*** Opening PASSAGE FOR REVIEW ***
Belgian harpsichordist, pianist and conductor

Jos Van Immerseel (born 9 November 1945) is a Belgian harpsichordist, pianist and conductor.

Van Immerseel studied organ, piano and harpsichord at the Royal Conservatoire Antwerp under Flor Peeters, Eugène Traey and harpsichordist and musicologist Kenneth Gilbert. He created the Collegium Musicum there, developing his interest in Renaissance and Baroque music, later expanding his activities to include the Classical and early Romantic eras. He is now in demand as a fortepianist in concert halls across Europe, where he is known for his refined sensitivity to the rhetorical aspects of music and for his skills in improvisation. (His cadenzas were singled out in reviews of his Beethoven concerto recordings.) Over the years, he has acquired a unique collection of period keyboard instruments, which travel with him for concerts and CD recordings.

In 1977, he attracted international attention when he conducted Monteverdi's L'Orfeo in the former Royal Flemish Opera House in Antwerp. This series of 18 performances established a new standard which remains to this day.

From 1980 to 1985, he was the artistic director of the Sweelinck Conservatory of Amsterdam.
*** Closing PASSAGE FOR REVIEW ***
*** Opening SOURCE MATERIAL ***
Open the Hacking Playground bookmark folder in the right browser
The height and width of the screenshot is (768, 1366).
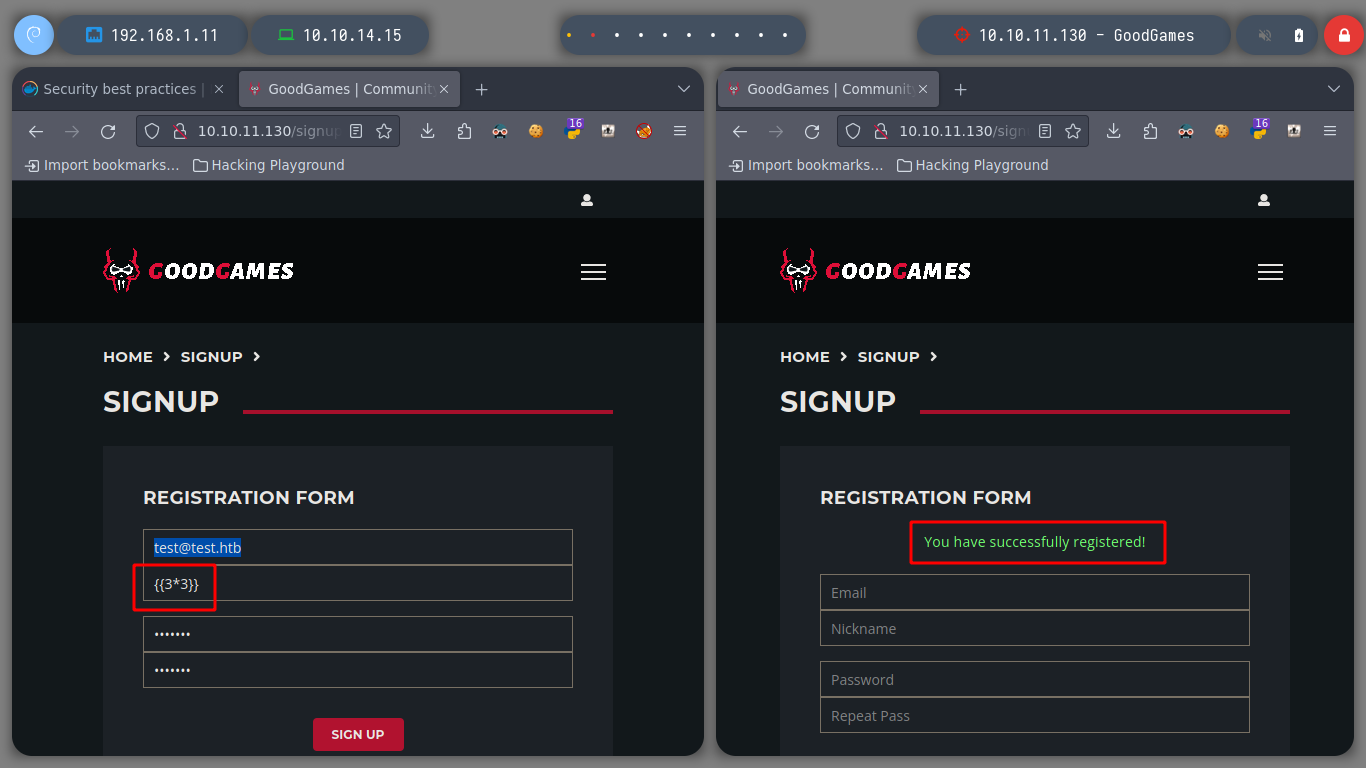click(x=972, y=165)
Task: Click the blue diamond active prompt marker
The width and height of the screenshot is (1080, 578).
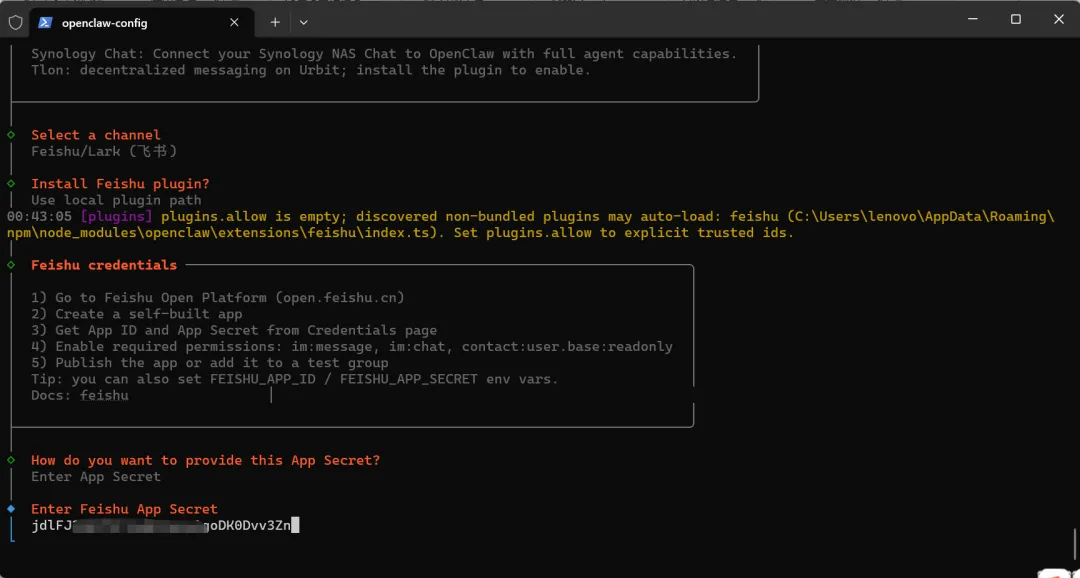Action: 11,509
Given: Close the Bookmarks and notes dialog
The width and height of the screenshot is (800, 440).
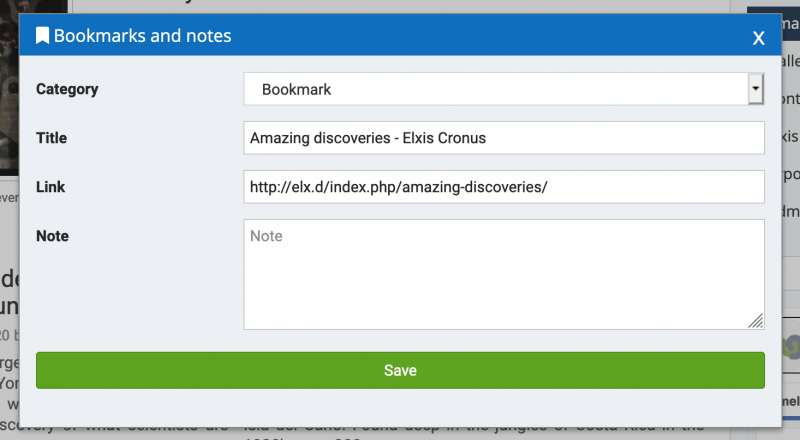Looking at the screenshot, I should pyautogui.click(x=758, y=37).
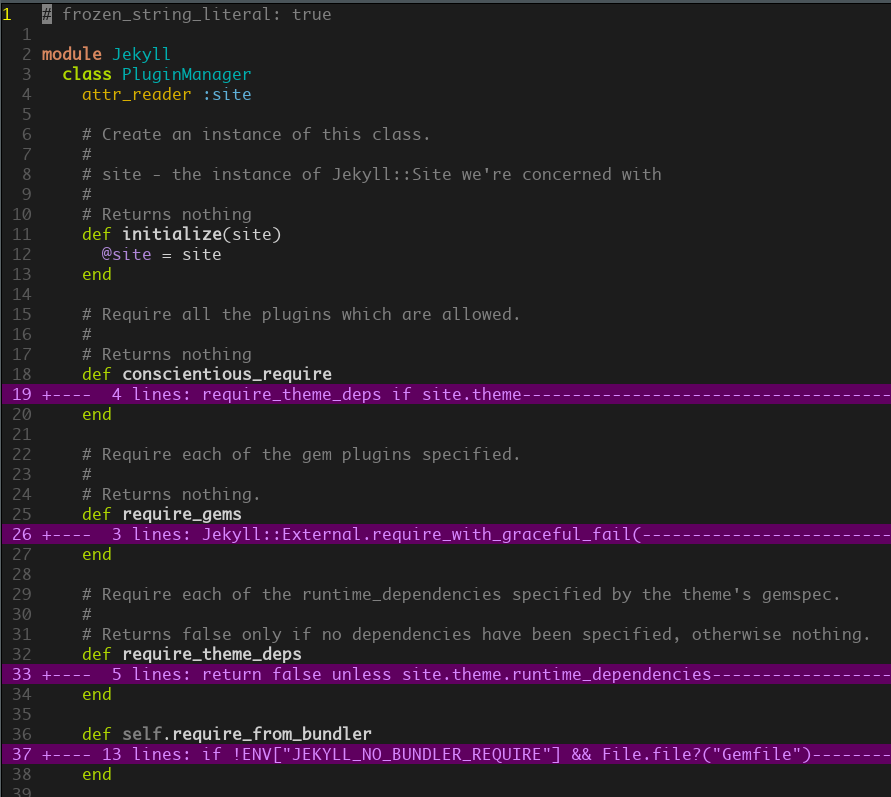
Task: Expand the 3-line fold under require_gems
Action: click(x=446, y=534)
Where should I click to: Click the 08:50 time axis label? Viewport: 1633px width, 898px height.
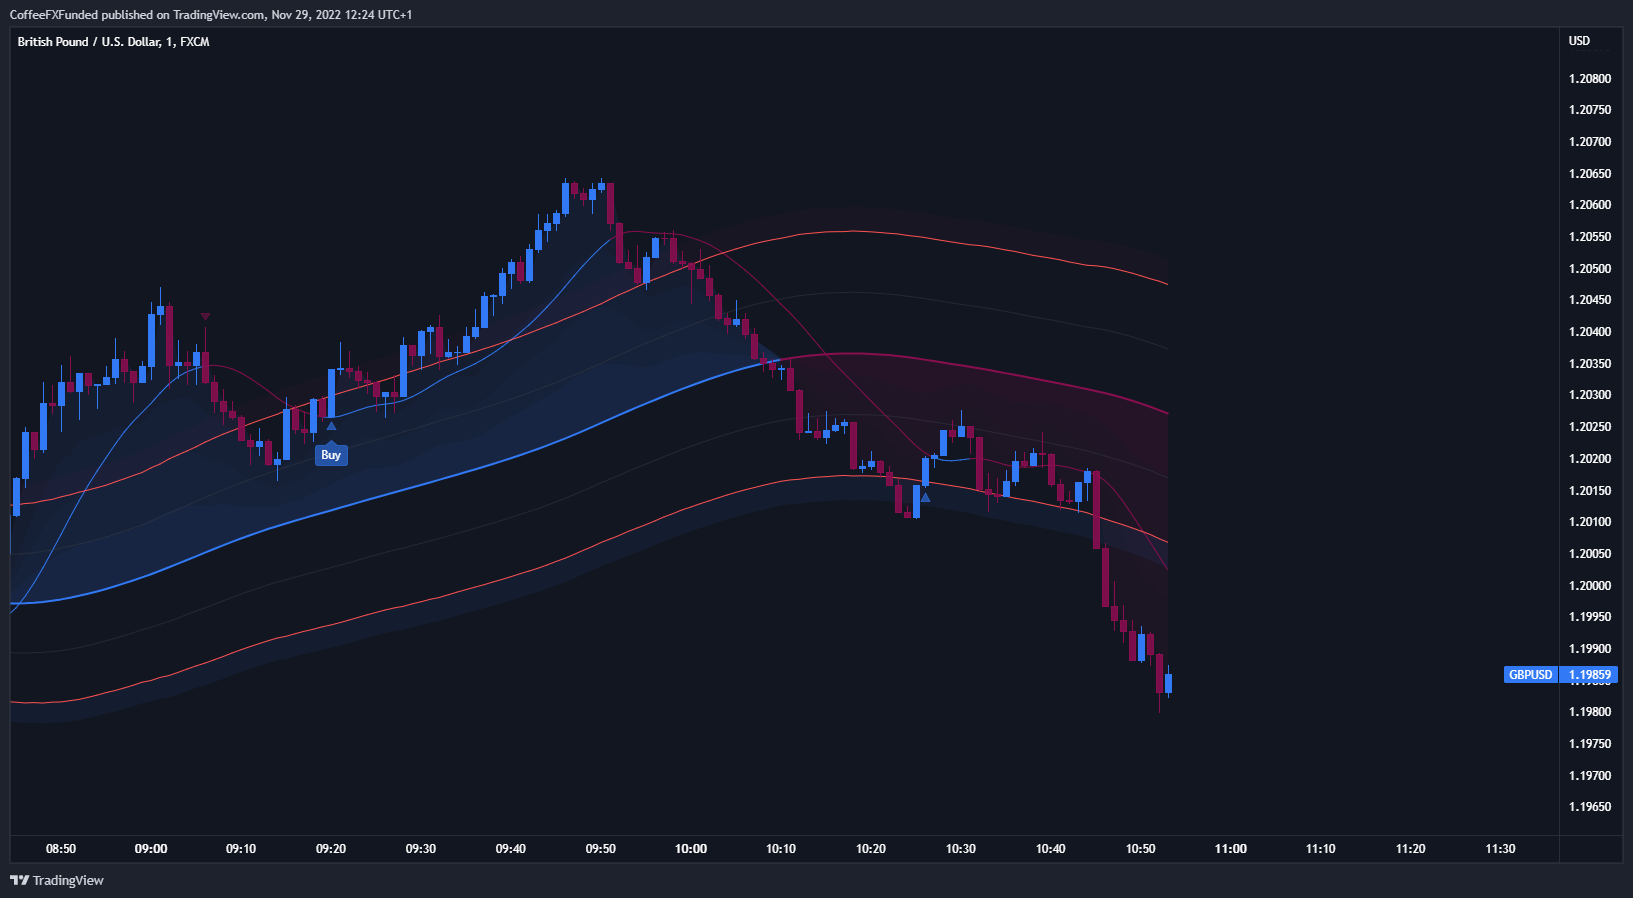61,849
*** Closing SOURCE MATERIAL ***
[WHAT YOU NEED TO DO]
According to the passage on Jos Van Immerseel, where did he conduct Monteverdi's L'Orfeo in 1977? The listing is taken from a separate source.

[EXERCISE RESPONSE]
In the former Royal Flemish Opera House in Antwerp.